Eighty-eight percent of Americans now own a cell phone, forming a massive network that offers scientists a wealth of information and an infinite number of new applications. With the help of these phone users — and their devices’ cameras, audio recorders, and other features — researchers envision endless possibilities for gathering huge amounts of data, from services that collect user data to monitor noise pollution and air quality to applications that build maps from people’s cell phone snapshots.
Today, user data provides some opportunities; for example, researchers can use Flickr photos to compile 3-D virtual representations of various landmarks. But even opportunities like these have limits, as researchers are limited to using only photos that people choose to take and share. This creates a significant imbalance: Some geographic areas and landmarks have thousands of Flickr photos, while others have none.

“Take the Lincoln Memorial, for example,” said Fabian Bustamante, associate professor of electrical engineering and computer science at the McCormick School of Engineering. “Flickr has thousands of photos of the front of the Lincoln Memorial. But who takes a picture of the back? Very few people.”

This has led researchers to ask the questions: How can we get mobile users to break out of their patterns, visit less frequented areas, and collect the data we need?

Researchers can’t force mobile users to behave in a certain way, but researchers at Northwestern University have found that they may be able to nudge them in the right direction by using incentives that are already part of their regular mobile routine.

“We can rely on good luck to get the data that we need,” Bustamante said, “or we can ‘soft control’ users with gaming or social network incentives to drive them where we want them.”

In the paper, “Crowd (Soft) Control: Moving beyond the Opportunistic,” Bustamante and his group designed a way to “soft control” people’s movements by tapping into games or social networking applications. For example, a game might offer extra points if a player visits a certain location in the real world, or it might send a player to a certain location in a virtual scavenger hunt.

To test crowd soft control, the researchers created Android games, including one called Ghost Hunter in which a player chases ghosts around his neighborhood and “zaps” them through an augmented reality display on his phone. In actuality, the player’s zapping motion snaps a photo of the spot where the ghost is supposedly located.

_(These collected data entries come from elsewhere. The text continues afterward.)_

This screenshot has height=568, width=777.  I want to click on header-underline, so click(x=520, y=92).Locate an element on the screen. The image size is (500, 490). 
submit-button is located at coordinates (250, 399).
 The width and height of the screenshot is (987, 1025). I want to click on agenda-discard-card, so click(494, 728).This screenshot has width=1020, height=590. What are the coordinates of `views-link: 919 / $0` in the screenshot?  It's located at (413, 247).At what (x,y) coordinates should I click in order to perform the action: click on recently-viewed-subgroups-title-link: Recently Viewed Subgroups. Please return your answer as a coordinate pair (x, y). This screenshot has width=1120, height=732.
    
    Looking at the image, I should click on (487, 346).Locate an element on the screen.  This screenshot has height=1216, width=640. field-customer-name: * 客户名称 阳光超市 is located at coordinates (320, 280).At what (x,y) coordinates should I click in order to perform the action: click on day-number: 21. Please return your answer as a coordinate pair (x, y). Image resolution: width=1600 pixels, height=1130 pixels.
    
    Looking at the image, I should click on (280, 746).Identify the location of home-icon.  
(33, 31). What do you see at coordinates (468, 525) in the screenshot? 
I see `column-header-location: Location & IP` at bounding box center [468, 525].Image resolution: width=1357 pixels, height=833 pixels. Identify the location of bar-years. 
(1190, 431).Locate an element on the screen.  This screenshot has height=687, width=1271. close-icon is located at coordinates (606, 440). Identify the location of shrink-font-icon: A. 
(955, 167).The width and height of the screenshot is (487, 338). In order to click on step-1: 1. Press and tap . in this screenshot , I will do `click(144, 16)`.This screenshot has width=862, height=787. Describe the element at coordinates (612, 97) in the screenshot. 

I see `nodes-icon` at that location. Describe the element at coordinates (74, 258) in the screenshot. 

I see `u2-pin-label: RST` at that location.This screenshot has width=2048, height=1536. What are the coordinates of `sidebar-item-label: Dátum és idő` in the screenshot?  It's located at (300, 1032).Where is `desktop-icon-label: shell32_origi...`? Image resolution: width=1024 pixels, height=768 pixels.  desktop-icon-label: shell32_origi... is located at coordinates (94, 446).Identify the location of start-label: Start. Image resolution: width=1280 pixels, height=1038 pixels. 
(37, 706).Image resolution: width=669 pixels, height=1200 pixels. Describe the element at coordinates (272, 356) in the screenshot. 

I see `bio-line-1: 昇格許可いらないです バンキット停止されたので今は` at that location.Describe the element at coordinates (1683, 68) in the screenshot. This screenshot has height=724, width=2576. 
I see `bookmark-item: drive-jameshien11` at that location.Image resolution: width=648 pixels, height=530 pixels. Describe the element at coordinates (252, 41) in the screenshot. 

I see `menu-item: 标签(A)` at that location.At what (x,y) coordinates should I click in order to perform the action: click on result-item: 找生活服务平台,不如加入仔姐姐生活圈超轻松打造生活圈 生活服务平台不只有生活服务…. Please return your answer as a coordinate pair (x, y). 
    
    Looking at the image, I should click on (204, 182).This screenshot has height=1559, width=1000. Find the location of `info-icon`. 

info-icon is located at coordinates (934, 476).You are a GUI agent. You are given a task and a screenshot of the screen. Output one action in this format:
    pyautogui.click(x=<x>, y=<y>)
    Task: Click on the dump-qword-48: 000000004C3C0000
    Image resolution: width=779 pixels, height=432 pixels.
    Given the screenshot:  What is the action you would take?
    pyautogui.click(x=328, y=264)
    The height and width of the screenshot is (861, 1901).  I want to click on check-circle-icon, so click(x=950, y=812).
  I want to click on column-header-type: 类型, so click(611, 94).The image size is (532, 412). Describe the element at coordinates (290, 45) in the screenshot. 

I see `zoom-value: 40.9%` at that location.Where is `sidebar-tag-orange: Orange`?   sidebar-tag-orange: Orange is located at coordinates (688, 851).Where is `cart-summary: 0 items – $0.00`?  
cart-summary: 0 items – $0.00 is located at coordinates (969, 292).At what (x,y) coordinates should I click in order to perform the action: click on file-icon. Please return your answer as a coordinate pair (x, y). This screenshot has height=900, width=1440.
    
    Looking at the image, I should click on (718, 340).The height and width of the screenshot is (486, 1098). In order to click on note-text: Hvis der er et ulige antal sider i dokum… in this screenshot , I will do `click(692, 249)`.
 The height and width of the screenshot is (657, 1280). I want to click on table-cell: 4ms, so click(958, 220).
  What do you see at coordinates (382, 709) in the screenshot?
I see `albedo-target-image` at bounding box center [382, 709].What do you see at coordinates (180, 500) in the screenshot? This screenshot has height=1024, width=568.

Unlike a regular “augmented reality game,” where the ghosts might be placed randomly, in Ghost Hunter the researchers are able to manipulate where the ghosts are placed; while some are placed in frequently traveled areas, others are located in out-of-the-way, rarely photographed locations.

The game was tested on Northwestern students, who were told only that they were testing a new game. They were not informed which ghosts were placed randomly and which were placed for research purposes.

“We wanted to know if we could get the players to go out of their way to get points in the Ghost Hunter game,” Bustamante said. “Every time they zapped a ghost, they were taking a photograph of Northwestern’s campus. We wanted to see if we could get more varied photographs by ‘soft controlling’ the players’ movements.”

The participants were willing to travel well out of their regular paths to capture the ghosts, the researchers found. For example, researchers were able to collect photos of Northwestern’s Charles Deering Library from numerous angles and directions — a far broader range of data than the random sampling found on Flickr, where photographs overwhelmingly capture the front of the library.

“Playing the game seemed to be a good enough vehicle to get people to go to these places,” said John P. Rula, a McCormick graduate student and the lead author of the paper.

If this technology were implemented on a larger scale, users would need to be notified that their data was being collected for research purposes, Bustamante said.

“Obviously users need to know where their data is going,” he said, “and we take every measure to protect user privacy.”